First: Convert the retrieved documents to string format.

context = "\n".join(
    [line_with_distance[0] for line_with_distance in retrieved_lines_with_distances]
)

Provide system prompt and user prompt for the large language model. This prompt is generated from documents retrieved from Milvus.

SYSTEM_PROMPT = """
Human: You are an AI assistant. You are able to find answers to the questions from the contextual passage snippets provided.
"""
USER_PROMPT = f"""
Use the following pieces of information enclosed in <context> tags to provide an answer to the question enclosed in <question> tags.
<context>
{context}
</context>
<question>
{question}
</question>
"""

Use GPT-4o to generate a response based on the prompts.

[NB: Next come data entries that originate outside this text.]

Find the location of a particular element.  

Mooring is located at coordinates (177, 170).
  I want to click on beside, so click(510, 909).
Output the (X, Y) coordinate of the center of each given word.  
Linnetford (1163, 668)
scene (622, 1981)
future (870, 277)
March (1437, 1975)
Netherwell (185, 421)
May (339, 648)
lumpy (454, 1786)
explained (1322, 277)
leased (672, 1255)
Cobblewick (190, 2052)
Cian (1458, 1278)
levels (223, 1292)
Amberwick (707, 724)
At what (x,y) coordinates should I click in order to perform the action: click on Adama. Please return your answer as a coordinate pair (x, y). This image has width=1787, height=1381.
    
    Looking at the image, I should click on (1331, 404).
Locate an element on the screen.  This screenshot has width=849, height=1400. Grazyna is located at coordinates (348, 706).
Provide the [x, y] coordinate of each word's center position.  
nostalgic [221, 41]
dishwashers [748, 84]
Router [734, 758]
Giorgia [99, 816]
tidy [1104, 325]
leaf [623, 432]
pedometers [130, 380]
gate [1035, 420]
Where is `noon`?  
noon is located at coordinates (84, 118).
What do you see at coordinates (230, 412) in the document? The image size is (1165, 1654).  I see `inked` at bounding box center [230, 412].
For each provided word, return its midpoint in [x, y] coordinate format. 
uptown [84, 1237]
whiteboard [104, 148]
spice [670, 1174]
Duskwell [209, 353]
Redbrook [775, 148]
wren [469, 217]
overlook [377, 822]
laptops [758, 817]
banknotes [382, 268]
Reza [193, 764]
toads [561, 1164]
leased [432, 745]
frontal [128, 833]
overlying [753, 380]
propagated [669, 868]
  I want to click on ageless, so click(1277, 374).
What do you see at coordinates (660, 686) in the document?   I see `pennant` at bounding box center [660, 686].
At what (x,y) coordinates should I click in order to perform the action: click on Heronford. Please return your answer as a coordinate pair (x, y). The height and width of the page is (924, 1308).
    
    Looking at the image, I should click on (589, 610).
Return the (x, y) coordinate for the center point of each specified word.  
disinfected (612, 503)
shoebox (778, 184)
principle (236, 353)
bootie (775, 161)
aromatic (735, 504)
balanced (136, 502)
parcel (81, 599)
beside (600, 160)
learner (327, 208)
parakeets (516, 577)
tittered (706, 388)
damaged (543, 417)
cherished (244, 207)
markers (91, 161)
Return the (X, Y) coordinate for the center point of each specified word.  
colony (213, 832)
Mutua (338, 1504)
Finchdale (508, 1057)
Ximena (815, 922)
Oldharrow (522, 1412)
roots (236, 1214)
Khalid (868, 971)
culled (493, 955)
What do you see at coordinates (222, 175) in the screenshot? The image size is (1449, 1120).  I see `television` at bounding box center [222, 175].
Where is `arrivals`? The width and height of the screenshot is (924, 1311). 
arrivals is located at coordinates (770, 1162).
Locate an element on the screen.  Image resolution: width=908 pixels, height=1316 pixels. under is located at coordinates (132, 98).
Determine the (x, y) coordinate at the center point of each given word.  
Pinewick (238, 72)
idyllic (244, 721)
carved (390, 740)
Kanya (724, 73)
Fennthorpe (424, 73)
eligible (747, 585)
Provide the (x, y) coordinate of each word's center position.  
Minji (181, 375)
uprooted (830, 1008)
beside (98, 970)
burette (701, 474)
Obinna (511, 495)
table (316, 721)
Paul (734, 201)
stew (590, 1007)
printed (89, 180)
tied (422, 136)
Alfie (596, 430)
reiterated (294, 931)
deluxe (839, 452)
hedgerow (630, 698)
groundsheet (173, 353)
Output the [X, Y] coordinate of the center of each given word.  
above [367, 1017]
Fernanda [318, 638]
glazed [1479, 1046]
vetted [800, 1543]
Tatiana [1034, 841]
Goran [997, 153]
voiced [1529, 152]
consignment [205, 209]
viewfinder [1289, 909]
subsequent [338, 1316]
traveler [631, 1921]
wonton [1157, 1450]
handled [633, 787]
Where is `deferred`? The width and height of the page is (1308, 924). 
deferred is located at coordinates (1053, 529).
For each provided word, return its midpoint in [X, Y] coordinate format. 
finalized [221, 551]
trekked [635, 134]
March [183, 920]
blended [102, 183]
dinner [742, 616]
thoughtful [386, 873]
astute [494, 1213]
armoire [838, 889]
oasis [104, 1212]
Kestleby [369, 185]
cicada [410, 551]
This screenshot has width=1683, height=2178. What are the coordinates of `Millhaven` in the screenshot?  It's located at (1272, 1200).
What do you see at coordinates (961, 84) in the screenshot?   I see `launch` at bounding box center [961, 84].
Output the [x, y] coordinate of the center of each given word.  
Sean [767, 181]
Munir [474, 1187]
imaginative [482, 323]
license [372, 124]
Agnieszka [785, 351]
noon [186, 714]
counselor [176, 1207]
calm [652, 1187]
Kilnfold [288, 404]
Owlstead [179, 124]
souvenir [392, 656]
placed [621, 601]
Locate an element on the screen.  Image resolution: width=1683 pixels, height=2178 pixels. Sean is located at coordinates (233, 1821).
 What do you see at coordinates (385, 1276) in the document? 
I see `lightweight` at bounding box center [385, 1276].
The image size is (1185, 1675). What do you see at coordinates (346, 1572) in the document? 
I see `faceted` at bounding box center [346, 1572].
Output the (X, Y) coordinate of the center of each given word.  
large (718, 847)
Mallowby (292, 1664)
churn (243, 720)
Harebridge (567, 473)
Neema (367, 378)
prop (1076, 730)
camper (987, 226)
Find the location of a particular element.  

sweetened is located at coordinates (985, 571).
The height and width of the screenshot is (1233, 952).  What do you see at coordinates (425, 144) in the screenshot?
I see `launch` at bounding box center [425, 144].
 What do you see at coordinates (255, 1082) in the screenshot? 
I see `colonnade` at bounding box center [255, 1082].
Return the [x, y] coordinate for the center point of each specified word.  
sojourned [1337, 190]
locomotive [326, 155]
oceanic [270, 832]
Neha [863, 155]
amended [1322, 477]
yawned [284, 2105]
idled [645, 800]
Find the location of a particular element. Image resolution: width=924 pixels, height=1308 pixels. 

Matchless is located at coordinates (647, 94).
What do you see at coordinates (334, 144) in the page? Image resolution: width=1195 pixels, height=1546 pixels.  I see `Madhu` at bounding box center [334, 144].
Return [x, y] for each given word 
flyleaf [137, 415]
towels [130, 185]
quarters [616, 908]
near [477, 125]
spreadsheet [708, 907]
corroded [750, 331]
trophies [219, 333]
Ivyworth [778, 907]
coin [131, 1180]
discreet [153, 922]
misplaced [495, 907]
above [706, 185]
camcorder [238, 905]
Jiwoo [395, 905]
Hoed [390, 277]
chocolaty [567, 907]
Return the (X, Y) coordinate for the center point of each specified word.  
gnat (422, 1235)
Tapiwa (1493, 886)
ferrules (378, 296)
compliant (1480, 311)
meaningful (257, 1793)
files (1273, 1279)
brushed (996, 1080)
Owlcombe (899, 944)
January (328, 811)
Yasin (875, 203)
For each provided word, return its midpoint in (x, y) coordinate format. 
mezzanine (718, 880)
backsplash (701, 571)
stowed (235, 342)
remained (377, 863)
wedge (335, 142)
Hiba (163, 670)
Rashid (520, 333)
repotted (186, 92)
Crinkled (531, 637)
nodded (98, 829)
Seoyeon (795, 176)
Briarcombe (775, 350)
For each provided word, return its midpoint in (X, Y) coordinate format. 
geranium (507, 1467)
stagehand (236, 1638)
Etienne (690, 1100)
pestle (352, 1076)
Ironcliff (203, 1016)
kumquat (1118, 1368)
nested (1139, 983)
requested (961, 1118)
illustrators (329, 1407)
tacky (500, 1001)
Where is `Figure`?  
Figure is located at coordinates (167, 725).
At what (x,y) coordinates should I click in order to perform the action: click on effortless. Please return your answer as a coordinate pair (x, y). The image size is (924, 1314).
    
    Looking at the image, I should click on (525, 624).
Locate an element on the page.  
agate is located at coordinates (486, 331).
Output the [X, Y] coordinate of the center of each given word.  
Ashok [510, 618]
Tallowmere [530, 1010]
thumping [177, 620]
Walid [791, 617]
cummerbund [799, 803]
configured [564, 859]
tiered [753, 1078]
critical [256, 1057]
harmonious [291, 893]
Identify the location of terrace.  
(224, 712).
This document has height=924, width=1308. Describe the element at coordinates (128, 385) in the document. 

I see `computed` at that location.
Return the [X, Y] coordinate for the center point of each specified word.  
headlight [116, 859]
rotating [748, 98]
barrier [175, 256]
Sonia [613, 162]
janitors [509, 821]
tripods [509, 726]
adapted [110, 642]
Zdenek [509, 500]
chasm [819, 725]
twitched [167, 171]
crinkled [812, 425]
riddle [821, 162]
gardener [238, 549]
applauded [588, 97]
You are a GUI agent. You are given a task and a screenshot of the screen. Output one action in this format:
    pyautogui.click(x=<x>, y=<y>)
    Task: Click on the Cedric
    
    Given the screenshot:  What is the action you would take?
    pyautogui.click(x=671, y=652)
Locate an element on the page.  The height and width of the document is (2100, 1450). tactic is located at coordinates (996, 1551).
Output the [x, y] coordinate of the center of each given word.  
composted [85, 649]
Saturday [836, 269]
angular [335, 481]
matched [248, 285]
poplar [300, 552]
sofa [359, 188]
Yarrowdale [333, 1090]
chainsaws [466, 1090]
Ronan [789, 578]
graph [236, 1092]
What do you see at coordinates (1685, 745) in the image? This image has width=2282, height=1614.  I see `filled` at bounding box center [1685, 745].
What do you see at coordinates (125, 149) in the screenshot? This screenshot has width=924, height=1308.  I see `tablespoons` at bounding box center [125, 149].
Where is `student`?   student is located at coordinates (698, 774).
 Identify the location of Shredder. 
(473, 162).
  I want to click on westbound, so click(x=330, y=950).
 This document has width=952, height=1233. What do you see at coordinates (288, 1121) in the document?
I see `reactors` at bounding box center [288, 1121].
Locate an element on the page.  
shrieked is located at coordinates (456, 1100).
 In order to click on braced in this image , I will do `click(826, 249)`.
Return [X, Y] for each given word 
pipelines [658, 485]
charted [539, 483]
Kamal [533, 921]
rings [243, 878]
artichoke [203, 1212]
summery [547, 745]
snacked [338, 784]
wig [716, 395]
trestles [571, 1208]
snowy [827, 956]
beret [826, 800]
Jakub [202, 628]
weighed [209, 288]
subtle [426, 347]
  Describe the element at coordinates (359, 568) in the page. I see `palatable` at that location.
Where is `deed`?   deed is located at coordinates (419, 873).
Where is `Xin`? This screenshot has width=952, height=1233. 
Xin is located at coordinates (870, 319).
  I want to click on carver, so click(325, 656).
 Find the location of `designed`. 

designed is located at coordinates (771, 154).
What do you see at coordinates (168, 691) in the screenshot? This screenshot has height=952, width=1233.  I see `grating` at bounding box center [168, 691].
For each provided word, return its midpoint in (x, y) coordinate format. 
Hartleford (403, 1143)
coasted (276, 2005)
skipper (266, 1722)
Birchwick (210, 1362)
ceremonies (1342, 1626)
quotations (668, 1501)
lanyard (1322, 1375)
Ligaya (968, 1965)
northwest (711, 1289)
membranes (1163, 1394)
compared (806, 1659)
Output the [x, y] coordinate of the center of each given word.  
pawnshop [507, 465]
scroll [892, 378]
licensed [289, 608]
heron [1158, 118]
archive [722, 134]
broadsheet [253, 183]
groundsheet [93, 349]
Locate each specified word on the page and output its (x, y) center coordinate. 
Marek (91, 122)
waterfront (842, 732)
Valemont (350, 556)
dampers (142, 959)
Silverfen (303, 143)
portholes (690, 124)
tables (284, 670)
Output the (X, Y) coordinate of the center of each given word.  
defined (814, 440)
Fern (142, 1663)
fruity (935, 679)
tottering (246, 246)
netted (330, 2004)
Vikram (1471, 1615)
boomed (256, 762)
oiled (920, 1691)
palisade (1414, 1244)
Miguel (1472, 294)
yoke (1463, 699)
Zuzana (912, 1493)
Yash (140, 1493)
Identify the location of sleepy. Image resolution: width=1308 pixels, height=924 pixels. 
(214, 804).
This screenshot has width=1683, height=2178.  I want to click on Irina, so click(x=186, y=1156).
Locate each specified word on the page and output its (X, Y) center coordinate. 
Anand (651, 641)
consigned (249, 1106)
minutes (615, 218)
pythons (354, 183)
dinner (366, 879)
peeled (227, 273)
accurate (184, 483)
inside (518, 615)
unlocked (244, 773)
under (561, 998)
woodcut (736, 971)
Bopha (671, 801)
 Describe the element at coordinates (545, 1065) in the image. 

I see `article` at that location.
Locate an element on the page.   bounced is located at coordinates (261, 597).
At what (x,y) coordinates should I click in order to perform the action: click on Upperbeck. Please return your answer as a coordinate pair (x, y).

response = openai_client.chat.completions.create(
    model="gpt-4o",
    messages=[
        {"role": "system", "content": SYSTEM_PROMPT},
        {"role": "user", "content": USER_PROMPT},
    ],
)
print(response.choices[0].message.content)

Expected output:

In Milvus, data is stored in two main forms: inserted data and metadata. 
Inserted data, which includes vector data, scalar data, and collection-specific 
schema, is stored in persistent storage as incremental logs. Milvus supports 
multiple object storage backends for this purpose, including MinIO, AWS S3, 
Google Cloud Storage, Azure Blob Storage, Alibaba Cloud OSS, and Tencent 
Cloud Object Storage. Metadata for Milvus is generated by its various modules 
and stored in etcd.

Wrapping Up

This tutorial demonstrated a complete RAG implementation using Qwen3’s embedding and reranking models. The key takeaways:

1. Two-stage retrieval (dense + reranking) consistently improves accuracy over embedding-only approaches

2. Instruction prompting allows domain-specific tuning without retraining

3. Multilingual capabilities work naturally without additional complexity

4. Local deployment is feasible with the 0.6B models

The Qwen3 series offers solid performance in a lightweight, open-source package. While not revolutionary, they provide incremental improvements and useful features like instruction prompting that can make a real difference in production systems.

Test these models against your specific data and use cases - what works best always depends on your content, query patterns, and performance requirements.